The guidelines provide recommendations for expanding of health worker
roles in the provision of safe abortion care, the management of
complications of abortion, including postabortion care and emergency
obstetric care, and for postabortion contraception provision. The new
guidelines illustrate that evidence-based interventions for safe
abortion and postabortion care in early pregnancy can be provided at the
primary health-care level and by a wide range of non-specialist
providers, including midwives, nurses, auxiliary nurse midwives,
pharmacists and lay health workers.
“…Nearly 22 million unsafe abortions take place every year; these
continue to contribute significantly to the global burden of maternal
mortality and morbidity. Among the many barriers that limit
access to safe abortion care, the lack of trained providers is one of
the most critical. It is estimated that the global deficit of skilled
health-care professionals will reach 12.9 million by 2035. Such
shortages are especially critical in regions of the world that also have
a high burden of unsafe abortion and related mortality,” states WHO in
the executive summary.
“The WHO guidelines on task shifting have come out at an opportune
time. I hope the evidence presented by the WHO guidelines will
facilitate the Indian Gynecological and Medical associations to endorse a
recent proposal by the Health Ministry to include mid-level providers
in the provision of abortion,” says Vinoj Manning, executive director of the Ipas Development Foundation (IDF), a partner organization of Ipas. Manning was part of the development process for the new guidelines.
“Task shifting is an important and timely public health strategy; one
that can greatly improve the quality of abortion care in a number of
settings and contexts,” adds Dr. Laura Castleman, Ipas medical director.
The guidelines fill a void in the evidence for provision of abortion
care with suggestions for specific cadres of health workers and which
tasks are appropriate for each one. Users will also be able to use an interactive webpage soon that will filter recommendations by cadre and task.
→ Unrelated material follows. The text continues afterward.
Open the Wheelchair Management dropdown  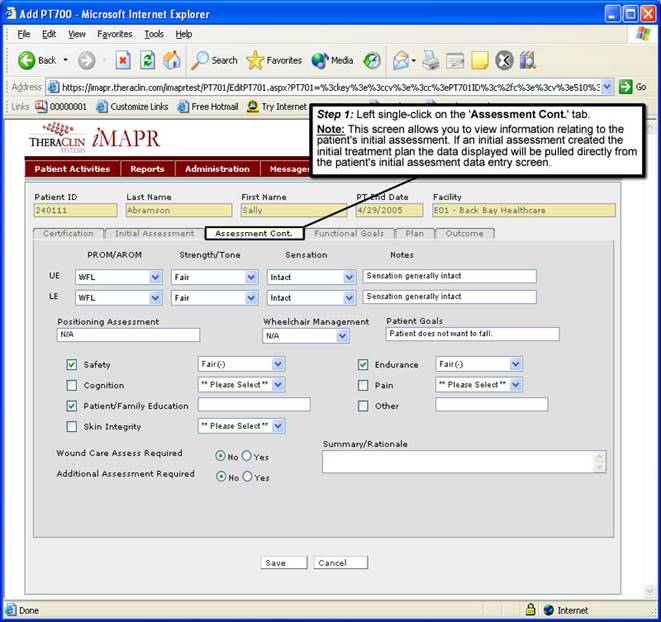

“This is really a breakthrough tool for health systems, program managers, policymakers and NGOs, such as Ipas. At Ipas, we’ve been training midlevel providers to safely provide abortion care since the 1990s and we’re proud to have contributed to the global evidence. Unsafe abortion and lack of access to quality care remains a neglected problem and this evidence for involving multiple types of health workers—that can be turned into practice in a number of settings—will only serve to ensure that women and girls get the care they need,” says Traci Baird, Ipas executive vice president.